&uni(4)

[Home] [Commands] [Variables] [Macro-Dev] [Glossary]

NAME

&uni, &uci, &ufi - Miscellaneous functions

SYNOPSIS

&uni int
&uci char

&ufi string

DESCRIPTION

These three functions provide information about Unicode charater support within the current MicroEmacs character-set.

&uni int

int

&uci char

char

&ufi string

string

All three functions return a MicroEmacs formatted list of information of the follow form:

"|flags|Unicode|char|utf8-len|utf8|"

flags is a bitwise flag where bit 1 indicates which the given input was a valid Unicode character, see notes below and bit 2 indicates whether the input is supported in the current MicroEmacs display character-set.
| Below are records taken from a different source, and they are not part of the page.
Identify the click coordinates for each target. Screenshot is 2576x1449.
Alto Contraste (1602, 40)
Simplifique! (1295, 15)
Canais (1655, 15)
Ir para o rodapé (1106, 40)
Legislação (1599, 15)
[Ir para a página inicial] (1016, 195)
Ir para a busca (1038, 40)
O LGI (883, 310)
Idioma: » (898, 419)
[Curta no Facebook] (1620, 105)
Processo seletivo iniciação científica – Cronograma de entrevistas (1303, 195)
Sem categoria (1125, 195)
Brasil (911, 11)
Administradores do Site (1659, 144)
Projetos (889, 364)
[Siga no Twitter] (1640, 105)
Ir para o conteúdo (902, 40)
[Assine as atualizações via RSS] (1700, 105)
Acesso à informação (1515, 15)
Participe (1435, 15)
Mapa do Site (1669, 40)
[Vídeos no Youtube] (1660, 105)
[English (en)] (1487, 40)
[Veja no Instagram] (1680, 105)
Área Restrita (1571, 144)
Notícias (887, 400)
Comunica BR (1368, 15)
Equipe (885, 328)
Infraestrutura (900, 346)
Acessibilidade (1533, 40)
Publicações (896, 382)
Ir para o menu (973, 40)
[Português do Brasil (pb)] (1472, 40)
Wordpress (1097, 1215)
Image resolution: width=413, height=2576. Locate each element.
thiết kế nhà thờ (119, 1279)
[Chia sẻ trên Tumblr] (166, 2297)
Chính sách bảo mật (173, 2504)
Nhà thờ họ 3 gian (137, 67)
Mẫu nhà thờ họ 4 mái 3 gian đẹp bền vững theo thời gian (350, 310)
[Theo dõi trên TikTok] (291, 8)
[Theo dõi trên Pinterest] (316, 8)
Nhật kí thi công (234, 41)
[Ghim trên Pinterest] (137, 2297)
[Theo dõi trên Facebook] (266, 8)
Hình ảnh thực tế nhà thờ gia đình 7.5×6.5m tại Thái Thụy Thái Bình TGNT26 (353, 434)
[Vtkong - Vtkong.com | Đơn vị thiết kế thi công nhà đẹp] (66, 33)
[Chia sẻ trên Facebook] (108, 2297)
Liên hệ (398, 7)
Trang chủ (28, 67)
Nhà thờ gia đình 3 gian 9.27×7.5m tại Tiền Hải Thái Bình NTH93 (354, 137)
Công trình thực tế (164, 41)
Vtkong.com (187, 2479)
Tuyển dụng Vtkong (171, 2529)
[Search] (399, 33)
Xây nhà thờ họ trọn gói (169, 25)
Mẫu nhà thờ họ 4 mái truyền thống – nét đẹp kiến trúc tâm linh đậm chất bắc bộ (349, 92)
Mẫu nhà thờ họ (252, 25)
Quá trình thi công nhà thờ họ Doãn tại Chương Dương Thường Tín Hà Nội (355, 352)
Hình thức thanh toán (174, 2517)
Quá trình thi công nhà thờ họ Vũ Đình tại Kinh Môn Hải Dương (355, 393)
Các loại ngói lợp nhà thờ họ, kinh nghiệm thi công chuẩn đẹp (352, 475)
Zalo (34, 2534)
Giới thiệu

Unicode is the hexadecimal value representing the input or zero if the input cannot be mapped to a valid Unicode character (bit 1 of flags is clear). The value is always 6 digits long with a 0x hexadecimal number prefix.

char is the MicroEmacs display character-set equivalent of the input or the character 0x07 if the input is not supported (bit 2 of flags is clear).

In the case of &ufi, utf8-len is set to the length of string parsed, this may be less than the total length of string, otherwise utf8-len is the string length of utf8. Note that if the input character is 0x00 (the Nul character) the utf8 string is "" (the empty string and 0 in length) but the utf8-len is

utf8 is the UTF-8 equivalent of the input or the character string 0xEF 0xBF 0xBD (U+FFFD - replacement char) if the input to &uni or &uci cannot be mapped to a valid Unicode character.

EXAMPLE

The following macro code can be used to convert the UTF-8 encode character string at the current location to the current display character set equivalent:

set-variable #l0 &ufi &mid @wl $window-col 4 
!if &not &band 1 &lget #l0 1 
  ml-write "Error: String at current location is not a valid UTF-8 char" 
!elif &not &band 2 &lget #l0 1 
  ml-write "Error: UTF-8 character not supported in current dsplay charset" 
!else 
  &lget #l0 4 forward-delete-char 
  insert-string &lget #l0 3 
!endif

NOTES

In 2003 the Unicode character range was officially restricted to 0x0000-0x10ffff (see RFC 3629) which means that a 6 digit hexadecimal number can be used to represent all possible Unicode characters and the longest UTF-8 string is 4 bytes (0xF4 0x8F 0xBF 0xBD is the highest assigned char which is for private use). Currently the highest assigned non-private character is U+E01EF so 5 digits will cover all publicly used characters.

The mapping to and from the current MicroEmacs display character-set is configured by flag c of command set-char-mask(2).